Simon Werle est écrivain et traducteur. Il a traduit en allemand L’HERITAGE, DES VOIX SOURDES, LA NUIT JUSTE AVANT LES FORÊTS, COMBAT DE NÈGRE ET DE CHIENS, DANS LA SOLITUDE DES CHAMPS DE COTON, LE RETOUR AU DÉSERT ET ROBERTO ZUCCO.
Il est également l’auteur de traductions versifiées de quatre tragédies de Racine et du TARTUFFE. Sa version de PHÈDRE a été créée dans une mise en scène de Peter Stein en 1987.
Anne-Françoise Benhamou : Comment avez-vous été amené à traduire en allemand, après PHÈDRE de Racine, le théâtre de Koltés ?
Simon Werle : La première pièce que j’aie traduite, c’est DANS LA SOLITUDE DES CHAMPS DE COTON. C’étaient mes débuts de traducteur de théâtre. PHÈDRE n’avait pas eu encore de retentissement. Je n’étais pas spécialisé en théâtre — avant, j’avais traduit Victor Segalen et Michel Leiris — mais j’avais envie de continuer. Et j’ai vu, dans un tout petit théâtre de Munich, par hasard, une représentation de COMBAT DE NÈGRE ET DE CHIENS, mis en scène par Gunnar Klattenhoff. Quelques années après, j’ai fait une nouvelle traduction de la pièce. Mais j’avais été frappé, dès cette première rencontre, par la force singulière du texte.
Ce qui m’attirait, dans COMBAT DE NÈGRE ET DE CHIENS, C’est justement ce problème de l’intraduisible, avec la présence de la langue ouolof ; c’est cette façon d’amener en scène un univers vraiment inconnu, tout à fait incompréhensible pour des Européens — un monde qui tourne autour d’une force secrète, comme, dans COMBAT DE NÈGRE ET DE CHIENS, ce nom secret du mort qui est toujours présent sans être jamais révélé.
Je voyais là une mythologie qui ne relevait pas d’un « compte rendu » de la part de l’auteur, mais qui avait une efficacité et offrait des perspectives véritablement différentes de celles des Blancs.
Dans cette pièce, il y a déjà un découpage assez net entre des passages plutôt « naturalistes » — Léone parlant de ses chaussures — et une parole dont le statut est autre, comme cette tirade d’Alboury sur les gens séparés du soleil par un petit nuage — avec ce mythe de la cohésion de la race noire.
A.F. B. : Comment rendez-vous compte de ce partage en traduisant ?
S. W. : Je tente avant tout de saisir le rythme des phrases ; la phrase est mon unité de traduction, au risque parfois de perdre de vue la pièce dans son ensemble, ou même une scène… Mais c’est un moyen de rester très près des microstructures ; j’écoute les résonances des mots français et celles des mots allemands pour voir si elles ne « jurent » pas — ce qui arrive souvent.
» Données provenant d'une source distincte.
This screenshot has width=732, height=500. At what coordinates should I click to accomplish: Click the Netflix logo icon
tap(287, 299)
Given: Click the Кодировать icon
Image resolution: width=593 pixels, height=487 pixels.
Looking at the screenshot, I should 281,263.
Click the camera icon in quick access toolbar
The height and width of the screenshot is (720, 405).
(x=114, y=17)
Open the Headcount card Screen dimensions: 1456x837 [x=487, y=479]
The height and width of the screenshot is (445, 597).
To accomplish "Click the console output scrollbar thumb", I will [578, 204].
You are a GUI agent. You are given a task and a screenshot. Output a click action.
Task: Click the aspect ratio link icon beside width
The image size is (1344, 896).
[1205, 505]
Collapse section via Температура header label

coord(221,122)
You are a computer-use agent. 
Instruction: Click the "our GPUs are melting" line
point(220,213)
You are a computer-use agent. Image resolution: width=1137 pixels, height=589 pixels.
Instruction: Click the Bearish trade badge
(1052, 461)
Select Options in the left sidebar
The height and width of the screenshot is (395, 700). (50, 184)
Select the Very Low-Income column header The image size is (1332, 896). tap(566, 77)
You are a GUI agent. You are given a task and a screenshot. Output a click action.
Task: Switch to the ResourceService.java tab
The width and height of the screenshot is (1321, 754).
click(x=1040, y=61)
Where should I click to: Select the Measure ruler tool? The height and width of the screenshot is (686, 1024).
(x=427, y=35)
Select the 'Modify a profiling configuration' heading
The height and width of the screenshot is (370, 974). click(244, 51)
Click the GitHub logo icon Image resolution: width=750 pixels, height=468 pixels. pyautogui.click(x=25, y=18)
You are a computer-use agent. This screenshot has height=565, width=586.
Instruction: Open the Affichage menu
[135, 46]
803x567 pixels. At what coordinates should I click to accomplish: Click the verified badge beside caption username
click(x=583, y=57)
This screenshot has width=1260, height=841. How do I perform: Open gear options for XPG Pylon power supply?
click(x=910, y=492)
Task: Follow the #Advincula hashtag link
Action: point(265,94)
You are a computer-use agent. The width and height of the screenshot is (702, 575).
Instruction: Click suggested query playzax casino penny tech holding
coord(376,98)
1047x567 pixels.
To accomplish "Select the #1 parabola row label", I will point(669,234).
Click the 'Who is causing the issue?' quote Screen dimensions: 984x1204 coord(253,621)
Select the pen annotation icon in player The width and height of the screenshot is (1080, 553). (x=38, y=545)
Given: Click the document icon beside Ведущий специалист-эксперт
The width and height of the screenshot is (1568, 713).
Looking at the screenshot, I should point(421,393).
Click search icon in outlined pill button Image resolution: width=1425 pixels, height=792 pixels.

Je fais beaucoup de versions, puis j’opère un tri. Mon travail concerne moins une compréhension dramaturgique que ces choix qui visent à éliminer les interférences et à recréer une certaine musique que je crois entendre. Et il y a là le risque de sentir un rythme particulier là où il n’existe pas, un rythme qui pourrait être naturel à la langue française, bien que moi, je le croie exotique.
A.F. B. : DANS LA SOLITUDE DES CHAMPS DE COTON est un texte plus « homogène » que COMBAT DE NÈGRE.